■ **Direction**
Reproduce the stretch of material from its beginning through the line containing "I will point(113,208).", replacing "Instruction" with "Directive" wherever it occurs and leaving all else unchanged.

■ **Records**
==========

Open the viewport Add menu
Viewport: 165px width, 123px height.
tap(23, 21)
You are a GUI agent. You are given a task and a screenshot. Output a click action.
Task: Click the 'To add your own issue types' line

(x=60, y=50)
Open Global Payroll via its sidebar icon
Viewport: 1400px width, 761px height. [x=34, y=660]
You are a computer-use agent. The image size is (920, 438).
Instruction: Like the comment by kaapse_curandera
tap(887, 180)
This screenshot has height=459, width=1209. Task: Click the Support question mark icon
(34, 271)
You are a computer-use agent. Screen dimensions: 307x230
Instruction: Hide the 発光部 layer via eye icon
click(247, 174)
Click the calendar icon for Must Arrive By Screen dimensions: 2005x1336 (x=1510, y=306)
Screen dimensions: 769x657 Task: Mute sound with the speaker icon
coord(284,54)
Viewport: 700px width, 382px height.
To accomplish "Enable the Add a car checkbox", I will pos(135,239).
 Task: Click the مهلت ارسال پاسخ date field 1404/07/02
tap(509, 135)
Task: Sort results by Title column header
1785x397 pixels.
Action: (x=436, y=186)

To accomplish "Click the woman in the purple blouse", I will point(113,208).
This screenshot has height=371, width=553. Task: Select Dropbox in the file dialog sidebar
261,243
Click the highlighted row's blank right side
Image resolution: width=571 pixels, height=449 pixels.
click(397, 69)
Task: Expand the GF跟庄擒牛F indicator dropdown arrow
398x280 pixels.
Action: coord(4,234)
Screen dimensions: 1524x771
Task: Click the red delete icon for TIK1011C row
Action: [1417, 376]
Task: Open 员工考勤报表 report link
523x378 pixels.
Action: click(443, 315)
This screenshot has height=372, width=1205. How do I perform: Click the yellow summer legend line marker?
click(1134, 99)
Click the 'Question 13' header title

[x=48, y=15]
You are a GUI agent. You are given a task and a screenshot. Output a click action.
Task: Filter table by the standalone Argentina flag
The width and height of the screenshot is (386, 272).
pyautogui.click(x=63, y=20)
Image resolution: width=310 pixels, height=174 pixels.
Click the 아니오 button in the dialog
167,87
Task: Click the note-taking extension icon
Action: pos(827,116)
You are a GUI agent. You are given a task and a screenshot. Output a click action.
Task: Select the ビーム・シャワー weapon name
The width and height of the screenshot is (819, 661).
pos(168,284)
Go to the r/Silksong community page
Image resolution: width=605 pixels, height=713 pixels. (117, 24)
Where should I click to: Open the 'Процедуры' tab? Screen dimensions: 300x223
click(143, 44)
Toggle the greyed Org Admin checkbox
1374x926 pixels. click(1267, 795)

==========

■ **Task response**
Open the viewport Add menu
Viewport: 165px width, 123px height.
tap(23, 21)
You are a GUI agent. You are given a task and a screenshot. Output a click action.
Task: Click the 'To add your own issue types' line

(x=60, y=50)
Open Global Payroll via its sidebar icon
Viewport: 1400px width, 761px height. [x=34, y=660]
You are a computer-use agent. The image size is (920, 438).
Directive: Like the comment by kaapse_curandera
tap(887, 180)
This screenshot has height=459, width=1209. Task: Click the Support question mark icon
(34, 271)
You are a computer-use agent. Screen dimensions: 307x230
Directive: Hide the 発光部 layer via eye icon
click(247, 174)
Click the calendar icon for Must Arrive By Screen dimensions: 2005x1336 (x=1510, y=306)
Screen dimensions: 769x657 Task: Mute sound with the speaker icon
coord(284,54)
Viewport: 700px width, 382px height.
To accomplish "Enable the Add a car checkbox", I will pos(135,239).
 Task: Click the مهلت ارسال پاسخ date field 1404/07/02
tap(509, 135)
Task: Sort results by Title column header
1785x397 pixels.
Action: (x=436, y=186)

To accomplish "Click the woman in the purple blouse", I will point(113,208).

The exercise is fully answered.